§ Problems and tasks:
1. Answer these about the Captive dungeon level write-up, one answer per line, marked (a), (b), (c) like the questions:
(a) How many doors needing golden keys did the map have?
(b) What control moves a wall on wheels?
(c) What do the snakes cause when they hit you?
2. Summarize the Captive dungeon level write-up in two sentences.
3. Continue the Captive dungeon level write-up from its final line.

§ Text:
====
This is going to hurt.
    
The map had a succession of five doors that required golden keys, and I had to run around collecting those keys. The puzzles the game threw at me in the meantime included:

  • A wall on wheels. This is one thing from Captive that other Dungeon Master-style games don't offer. In this case, I had to push the wall down a long corridor, releasing various monsters and opening up passages as I did so. It took me forever to remember that the way you move a wall-on-wheels is to right-click on the forward arrow.
    
It's easy to miss this.
    
  • An area full of pits and pressure plates that opened and closed various pits. It was time-consuming but not hard to figure out a path through the area.
  • Several teleporter/pressure plate puzzles that required throwing items onto plates, often through teleporters, to open up the right succession of gates or walls.
  • Numerous illusory walls. You have to test for these by walking into them. The game's maps are of the "worm tunnel" variety, where no two passages or rooms share the same wall, but it otherwise tends to use up every possible square. So when you close a block of squares in which one or more squares could conceivably fit, it pays to test those walls for secret doors.
   
This is the kind of thing that bothers me. The game usually doesn't waste that much space. The only way into this area, if secret doors exist, is through the yellow-colored squares. Most of the other squares can't have illusory walls because they would violate the game's principle that walls are never shared. Positionally, the blue squares ought to allow access to the area as well, but both are in the middle of doorways, which never have illusory walls.
    
  • An area full of invisible walls. I had to navigate through by trial-and-error, bumping into them and taking minor damage, although I could have tried throwing objects, too.
  • A mini-maze with lots of teleporters. In addition to figuring out where the teleporters were depositing me (no easy task with no coordinates or compasses), I also had to find a path through them that avoided hitting any of them. This involved going through a series of illusory walls.
    
Just the sort of message that you want to see after you've already spent 8 hours on a level.
   
  • An area with a couple of spinners. They were devilishly placed. You encounter them right after you finish the whole teleportation maze, so when you step on a square and the view ahead of you suddenly changes, you assume you've been teleported. I spent a long time trying to figure out where I was ending up before I realized the game had just turned me clockwise instead of teleporting me.

Of course, there were plenty of monsters, too. The level started off with groups of what I called "mini-minotaurs" that weren't too hard. There were some dwarf and walking tree holdovers from the first quest. About mid-level, I started encountering snakes, and boy do they move fast. Doing the waltz with them really tested the endurance of my fingers, but if they hit you, they cause poison, which is a pain to cure. There were also a few wizard types able to blast the party from afar.  
      
The cutest minotaurs.
A giant snake poisons me.
A shirtless spellcaster. Note the pile of missile weapons at his feet.
====
§ Rows:

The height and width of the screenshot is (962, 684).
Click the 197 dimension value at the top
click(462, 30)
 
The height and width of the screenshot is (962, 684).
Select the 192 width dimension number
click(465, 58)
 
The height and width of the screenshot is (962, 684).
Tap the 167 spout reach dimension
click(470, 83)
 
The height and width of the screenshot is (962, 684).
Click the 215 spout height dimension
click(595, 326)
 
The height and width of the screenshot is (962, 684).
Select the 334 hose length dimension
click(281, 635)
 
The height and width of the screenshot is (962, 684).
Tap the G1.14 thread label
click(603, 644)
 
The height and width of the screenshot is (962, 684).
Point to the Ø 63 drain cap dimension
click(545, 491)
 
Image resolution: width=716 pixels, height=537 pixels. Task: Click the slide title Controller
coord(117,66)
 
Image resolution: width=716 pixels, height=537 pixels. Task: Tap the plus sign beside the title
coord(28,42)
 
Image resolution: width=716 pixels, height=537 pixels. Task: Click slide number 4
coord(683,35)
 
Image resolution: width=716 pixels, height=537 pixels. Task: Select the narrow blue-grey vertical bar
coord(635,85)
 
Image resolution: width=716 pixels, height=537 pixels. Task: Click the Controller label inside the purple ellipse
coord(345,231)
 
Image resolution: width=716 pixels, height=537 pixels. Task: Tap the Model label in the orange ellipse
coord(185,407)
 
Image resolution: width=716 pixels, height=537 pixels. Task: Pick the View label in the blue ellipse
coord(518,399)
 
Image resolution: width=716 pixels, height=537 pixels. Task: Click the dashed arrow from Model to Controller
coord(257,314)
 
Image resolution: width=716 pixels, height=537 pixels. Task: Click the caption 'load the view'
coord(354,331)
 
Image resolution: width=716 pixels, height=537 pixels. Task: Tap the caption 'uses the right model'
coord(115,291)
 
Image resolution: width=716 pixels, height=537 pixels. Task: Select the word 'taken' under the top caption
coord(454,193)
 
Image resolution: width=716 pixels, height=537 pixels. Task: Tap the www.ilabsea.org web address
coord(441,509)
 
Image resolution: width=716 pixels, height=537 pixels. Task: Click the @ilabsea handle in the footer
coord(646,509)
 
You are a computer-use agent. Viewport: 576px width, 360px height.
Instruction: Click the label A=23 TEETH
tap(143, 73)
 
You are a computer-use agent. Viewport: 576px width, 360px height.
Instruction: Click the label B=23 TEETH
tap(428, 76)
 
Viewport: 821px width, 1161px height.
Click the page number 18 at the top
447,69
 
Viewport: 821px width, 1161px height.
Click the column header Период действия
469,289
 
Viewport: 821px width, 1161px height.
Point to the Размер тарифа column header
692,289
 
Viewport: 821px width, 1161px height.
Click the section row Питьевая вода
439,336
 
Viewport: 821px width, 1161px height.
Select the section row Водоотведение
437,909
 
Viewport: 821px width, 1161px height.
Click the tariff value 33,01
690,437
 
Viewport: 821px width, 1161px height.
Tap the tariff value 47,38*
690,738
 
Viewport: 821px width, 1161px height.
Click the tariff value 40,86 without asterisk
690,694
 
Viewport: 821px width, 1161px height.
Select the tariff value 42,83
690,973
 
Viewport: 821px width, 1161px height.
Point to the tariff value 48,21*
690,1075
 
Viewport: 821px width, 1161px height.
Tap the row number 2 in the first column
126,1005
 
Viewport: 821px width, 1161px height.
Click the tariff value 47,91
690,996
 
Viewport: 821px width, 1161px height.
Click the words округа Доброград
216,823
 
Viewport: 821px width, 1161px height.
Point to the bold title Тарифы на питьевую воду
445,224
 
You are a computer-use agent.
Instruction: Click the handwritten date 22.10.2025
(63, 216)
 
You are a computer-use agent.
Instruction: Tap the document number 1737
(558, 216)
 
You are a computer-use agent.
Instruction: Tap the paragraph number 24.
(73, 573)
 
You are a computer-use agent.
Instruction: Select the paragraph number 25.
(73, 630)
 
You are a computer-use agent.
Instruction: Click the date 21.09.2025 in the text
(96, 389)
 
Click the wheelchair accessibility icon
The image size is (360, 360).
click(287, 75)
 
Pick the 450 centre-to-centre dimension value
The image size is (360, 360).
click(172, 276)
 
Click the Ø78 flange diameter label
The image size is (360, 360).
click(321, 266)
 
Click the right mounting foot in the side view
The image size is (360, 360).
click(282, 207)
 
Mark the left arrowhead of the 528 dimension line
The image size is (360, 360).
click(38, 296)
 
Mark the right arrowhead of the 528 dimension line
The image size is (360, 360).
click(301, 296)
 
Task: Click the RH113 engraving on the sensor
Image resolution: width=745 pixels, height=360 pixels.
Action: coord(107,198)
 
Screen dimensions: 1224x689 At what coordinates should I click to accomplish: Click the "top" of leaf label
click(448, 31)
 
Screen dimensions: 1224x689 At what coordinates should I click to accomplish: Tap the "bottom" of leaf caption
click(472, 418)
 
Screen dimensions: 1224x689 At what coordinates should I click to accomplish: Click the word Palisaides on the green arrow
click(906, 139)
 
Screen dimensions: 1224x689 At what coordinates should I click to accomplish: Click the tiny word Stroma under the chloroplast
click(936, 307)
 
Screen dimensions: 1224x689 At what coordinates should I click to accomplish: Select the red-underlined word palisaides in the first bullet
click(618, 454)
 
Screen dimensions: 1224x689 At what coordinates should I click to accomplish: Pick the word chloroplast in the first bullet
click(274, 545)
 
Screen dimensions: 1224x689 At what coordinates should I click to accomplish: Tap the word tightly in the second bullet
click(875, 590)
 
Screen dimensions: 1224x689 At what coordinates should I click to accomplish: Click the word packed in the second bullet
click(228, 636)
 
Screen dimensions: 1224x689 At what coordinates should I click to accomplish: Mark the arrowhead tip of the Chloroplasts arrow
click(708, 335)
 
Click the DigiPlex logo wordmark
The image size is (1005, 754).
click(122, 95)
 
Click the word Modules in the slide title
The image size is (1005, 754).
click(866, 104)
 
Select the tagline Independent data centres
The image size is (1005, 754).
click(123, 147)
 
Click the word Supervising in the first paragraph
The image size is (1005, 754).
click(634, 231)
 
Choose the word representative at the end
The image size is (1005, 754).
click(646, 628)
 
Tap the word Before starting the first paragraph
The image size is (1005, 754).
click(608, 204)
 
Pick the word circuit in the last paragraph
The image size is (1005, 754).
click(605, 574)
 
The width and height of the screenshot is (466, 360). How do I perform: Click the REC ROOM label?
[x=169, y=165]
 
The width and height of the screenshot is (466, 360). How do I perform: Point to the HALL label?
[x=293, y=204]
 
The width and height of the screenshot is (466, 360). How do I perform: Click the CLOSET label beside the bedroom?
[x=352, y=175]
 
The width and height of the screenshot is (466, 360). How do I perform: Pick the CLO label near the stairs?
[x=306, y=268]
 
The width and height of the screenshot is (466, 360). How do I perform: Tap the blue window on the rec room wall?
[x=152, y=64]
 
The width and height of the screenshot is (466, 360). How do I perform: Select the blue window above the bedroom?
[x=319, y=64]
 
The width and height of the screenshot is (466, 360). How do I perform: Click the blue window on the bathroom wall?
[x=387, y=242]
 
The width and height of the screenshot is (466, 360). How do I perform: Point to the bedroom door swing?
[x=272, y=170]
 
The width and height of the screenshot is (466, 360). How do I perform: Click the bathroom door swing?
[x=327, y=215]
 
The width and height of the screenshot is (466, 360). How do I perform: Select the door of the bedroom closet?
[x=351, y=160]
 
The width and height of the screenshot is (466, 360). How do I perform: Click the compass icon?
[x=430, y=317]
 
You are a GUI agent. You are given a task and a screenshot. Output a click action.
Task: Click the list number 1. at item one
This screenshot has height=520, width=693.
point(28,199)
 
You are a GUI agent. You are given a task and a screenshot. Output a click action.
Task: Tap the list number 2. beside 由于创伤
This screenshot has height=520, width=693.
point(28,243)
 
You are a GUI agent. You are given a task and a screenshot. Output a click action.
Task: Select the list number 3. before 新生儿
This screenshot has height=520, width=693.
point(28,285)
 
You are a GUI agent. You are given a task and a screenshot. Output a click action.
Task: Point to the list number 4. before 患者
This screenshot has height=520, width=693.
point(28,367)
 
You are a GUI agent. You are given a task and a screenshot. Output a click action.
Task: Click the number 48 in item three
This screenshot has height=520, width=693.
====
§ The answers:
1.
(a) Five.
(b) Right-clicking on the forward arrow.
(c) Poison.

2. The level required collecting golden keys for a succession of five doors while solving puzzles that included a wall on wheels, pits with pressure plates, teleporter and pressure plate puzzles, illusory and invisible walls, a teleporter maze, and spinners. It also held plenty of monsters, from mini-minotaurs, dwarves and walking trees to fast, poisonous snakes and wizards that blast the party from afar.

3.
Late in the level, a talking head announced that I was entering "Golem's Land," and sure enough the area beyond was full of brutish creatures. They were very easy to kill, which made me wonder what I was missing. It was clear soon enough: they respawned at a rate of about 1 every 15 seconds and never stopped. I wondered why the dungeon wasn't completely full of them, but it became clear that the golems also attack and kill each other, which was a fun twist. Unfortunately, they kept getting in the way of my waltzes with tougher creatures.

Golem's Land was a great place for grinding, but eventually I had to move on, and I shut a door behind me to keep them from following.

There were some equipment upgrades, naturally. I've settled into my mage using a blowgun (which shoots darts) when he's not casting spells. My cleric uses a bow and arrows. The two front characters, I keep dual-armed with whatever seems like the best set of melee weapons (the game gives you no statistics, another Dungeon Master staple), which by the end of this session was a short sword, something called a "sheath" that's actually a weapon, and two kitchen knives.

For armor, we've advanced to jean jackets, slacks, boots, a couple of baseball caps, and a trilby. I'm not sure why the game is so eager to keep the clothing 20th-century while the weapons are decidedly medieval.

The problem with weapons is that the game assigns them to a particular class, but the assignment doesn't make any particular logical sense and there's no way to tell until you see the character gaining levels in a new class. My lead character had been gaining "adventurer" levels with his knives, but I guess his short sword is a "gladiator" weapon because he suddenly started developing there. Ulla became a proficient samurai for some reason. Tharat, my elf, managed to develop a couple of adventuer and gladiator levels, but I'm not sure which his blowgun is assigned to. The bow is clearly a samurai weapon because Armea is "adept" there.
   
My characters and their inventory at the end of this session.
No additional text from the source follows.